1. The government should hold a fee-based tender to select one of more non-government funds to be the default funds; and

2. The government should make tax time super choice time -- taxpayers should be given the chance to compare fees when they do their tax returns and be able to switch funds on the spot.

I’m sure that a government tender would make some difference and might even get the average fees down to the 0.5 per cent that Jim Minifie and the Grattan Institute think they should be.

But even at 0.5 per cent, super fees would compound at more than double the inflation rate and fund members would still not understand what they were paying or what they were getting for the fees.

As I wrote here two weeks ago (Superannuation is too costly, so bill me, April 14) the problem is that super is the only utility where the customers hand over their money, so the service providers don’t have to send a bill -- they just skim a percentage off the accounts.

Most people don’t understand percentages or the power of compound interest, and they don’t read the fine print of their annual super fund statements that disclose the fees they paid, so they don't know what they are paying. They won’t do it at tax time, either.

According to the Grattan report, the average super fee last year was $1300, or $108.33 a month.

If Australians got a monthly bill for $108.33 that they had to sit down and pay by cheque or BPAY, they would soon start taking notice of the service they were getting and putting pressure on the provider to get the fees down.

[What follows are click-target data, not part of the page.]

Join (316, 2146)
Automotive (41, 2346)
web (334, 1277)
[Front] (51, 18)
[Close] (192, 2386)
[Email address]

There is genuine competition among the electricity, gas and telecommunications utilities that do send out bills: in fact we’re all getting pestered by door-to-door salesmen offering cheap deals.

Super is also a utility, but as the Grattan Institute points out there is no price-based competition. That's because in this business the utilities hold our money and confuse us with percentages.

A government-run tender, as Jim Minifie suggests, is a possible solution.

But a far better solution would be banning the funds from taking their fees out of the accounts, and forcing them to send out bills instead.